# Speaking Out



## cabinetman (Jul 5, 2007)

mveach said:


> Cabinetman needs to change his name two I hate pocket holes man. I use many types of joinery each has its uses each has its drawbacks. There is always more than one technique to solve any problem. By the way C man just yanking your chain!


I'm sure there would be some clapping if I did change my name to that. That's not anywhere near yanking my chain. It takes more than that.:laughing:

I think I'm being misunderstood. I don't think I ever said I hate pocket screws, or that it is wrong to use them. I think I've been courteous in portraying my opinion. 

We are on a woodworking forum, and I hope my input promotes, suggests and emphasizes the essence of what the woodworking craft has been to many. I feel it's imperative for the preservation of the basic techniques, to address methods that newcomers may think is the "best" way to do joinery.

Pocket screws may be a "quick" assembly method. It may work for many who don't have the time or tooling to do traditional joinery. To wait an hour or so for a glue joint to dry may be a waste of time. I was going to list some threads from this and other forums of those with pocket screw problems. I was going to list many of those that were pertinent to conditions or procedures that screwed (sorry for the pun) up their work. 

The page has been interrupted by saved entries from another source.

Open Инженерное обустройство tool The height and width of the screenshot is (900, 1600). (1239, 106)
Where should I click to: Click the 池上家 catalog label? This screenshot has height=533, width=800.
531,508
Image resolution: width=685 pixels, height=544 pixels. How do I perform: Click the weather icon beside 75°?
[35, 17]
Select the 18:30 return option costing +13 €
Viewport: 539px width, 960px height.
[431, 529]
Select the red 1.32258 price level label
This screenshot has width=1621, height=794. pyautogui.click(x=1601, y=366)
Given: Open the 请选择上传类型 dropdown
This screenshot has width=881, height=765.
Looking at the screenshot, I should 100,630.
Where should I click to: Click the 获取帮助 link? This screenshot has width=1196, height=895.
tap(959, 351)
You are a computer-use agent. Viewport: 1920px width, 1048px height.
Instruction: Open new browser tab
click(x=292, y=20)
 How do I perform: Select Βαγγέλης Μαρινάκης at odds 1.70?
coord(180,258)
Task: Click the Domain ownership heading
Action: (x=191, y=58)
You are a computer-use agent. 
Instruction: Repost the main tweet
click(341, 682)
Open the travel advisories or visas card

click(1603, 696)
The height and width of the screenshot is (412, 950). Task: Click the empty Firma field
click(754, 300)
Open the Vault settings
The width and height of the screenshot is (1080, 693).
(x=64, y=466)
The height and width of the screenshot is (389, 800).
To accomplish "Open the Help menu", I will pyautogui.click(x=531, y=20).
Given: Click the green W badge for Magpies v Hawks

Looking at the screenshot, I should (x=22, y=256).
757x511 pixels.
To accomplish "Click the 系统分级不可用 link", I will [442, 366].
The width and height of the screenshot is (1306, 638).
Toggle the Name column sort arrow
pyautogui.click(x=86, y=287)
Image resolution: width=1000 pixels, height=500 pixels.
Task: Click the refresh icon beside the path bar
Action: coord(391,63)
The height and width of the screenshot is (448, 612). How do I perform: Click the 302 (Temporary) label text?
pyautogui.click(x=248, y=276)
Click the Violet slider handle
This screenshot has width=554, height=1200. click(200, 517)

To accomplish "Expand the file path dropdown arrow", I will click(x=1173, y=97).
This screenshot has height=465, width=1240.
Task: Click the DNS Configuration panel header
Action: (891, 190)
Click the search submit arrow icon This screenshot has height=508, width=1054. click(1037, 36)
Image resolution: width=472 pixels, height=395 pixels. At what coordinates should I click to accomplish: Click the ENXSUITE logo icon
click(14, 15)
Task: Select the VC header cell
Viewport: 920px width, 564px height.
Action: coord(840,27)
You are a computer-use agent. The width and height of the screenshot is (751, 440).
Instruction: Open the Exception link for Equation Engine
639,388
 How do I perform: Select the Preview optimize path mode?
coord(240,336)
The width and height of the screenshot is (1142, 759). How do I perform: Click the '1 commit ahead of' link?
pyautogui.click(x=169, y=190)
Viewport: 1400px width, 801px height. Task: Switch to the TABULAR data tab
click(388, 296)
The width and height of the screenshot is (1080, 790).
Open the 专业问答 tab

I see very few threads about how problematic dadoes, rabbets and some other methods are. For those that say that they have used pocket screws thousands of times, and have used them on multi-million dollar jobs, with no problems...way to go. I'm not badmouthing their use. I agree that a function of woodworking forums is to present products and procedures. For the most part hobbyists may be on a budget, or have a time restraint. For all the responses to purchase jigs and use alternative methods, there should be responses that teach and promote woodworking craftsmanship. 

I feel there is a feeling of pride in workmanship, and to see fitting parts make up a project is very rewarding. For some that see the need for using pocket screws and biscuits for that matter, both the pros and cons of their use should be a point of discussion. This learning process can be a starting place in understanding the truths to the issues of whatever method or product is being used. 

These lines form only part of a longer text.